The multitude my friends’ friends

One thing that ruined the illusion of the game for me was the use of companions. We each received a rather talkative alien companion to take with us on one of our early missions, but we were able to “summon” her out of thin air by pushing a button. Because we needed her to unlock… something, it meant that each member of the party had to summon her and wait for her to do her unlocking animation. It was a bit of a drag, to be honest, as it just felt wrong. Up to this point, nothing had jarred me and pulled me out of the world.

Electric shock for a companion.

Am I a horrible human being for electrocuting a digital representation of a person?

I decided to be a horrible person and torture my companion. She wore a collar around her neck that I may or may not have electrified a few times when she was being mouthy. I lost reputation with the companion, but did gain some Dark side points for the trouble.

A crypt in the desert

Desert.

Wandering through the desert of Korriban with my buddies. Good times.

The early missions on Korriban focused on wandering through the desert and exploring ancient Sith tombs. I found the desert canyon landscape to be rather uninspired with the exception of the various statues and other artifacts. The tombs themselves were more detailed and potentially interesting to explore, but the drab color schemes didn’t invite me into them. Also, I felt like there was little exploring to be done; everything was so close that I never had to run for more than a minute or so to get into the belly of the tomb, and that was with clearing out the enemies.

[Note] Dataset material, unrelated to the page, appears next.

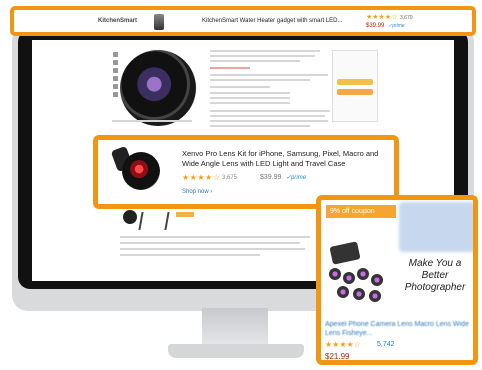 The width and height of the screenshot is (482, 370). I want to click on add-to-cart-button, so click(355, 82).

Lots of statues in a crypt.

Who has the time to make all of these statues? Sheesh!

While on the subject of art design, I do have to say that the animations are quite superb. Attacks are varied and show blades bouncing off one another and I can only imagine how good this looks when you have a real lightsabre. Each of my abilities seemed to have its own animations and effects making hitting each button rewarding.

A proven formula

Force Point.

Force Point, one of the lesser Force powers in the game.

Overall, I liked The Old Republic, I really did. But I just found it far too similar to World of Warcraft in terms of gameplay, from the classes’ mechanics to abilities themselves to the hovercars that ferry you around the zone; I understand that WoW is a great formula for an MMO, but I just feel like The Old Republic stays a little too close to the proven formula for me to justify dropping the money to buy the full game. Almost everything in the game I had a moment where I thought to myself, “Well, this is like how it is in WoW. What are they doing differently?”

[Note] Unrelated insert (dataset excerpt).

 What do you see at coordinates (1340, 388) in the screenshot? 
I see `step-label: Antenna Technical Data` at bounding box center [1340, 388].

I understand that none of these mechanics are unique to (or originally in) World of Warcraft, but I found the similarities distracting. I suppose I was hoping more for something along the lines of Jedi Knight: Jedi Academy, but that isn’t what I played.

Sunhawk, Sith Warrior

Sunhawk, Sith Warrior signing out.

Perhaps I’ll give it another try on some free-to-play weekend, but for now I’ll have to give it a pass.

I can see Star Wars fans geeking out over it and enjoying themselves, or players that have exhausted the content of their current MMO, or someone who wants to explore the intricacies of the story.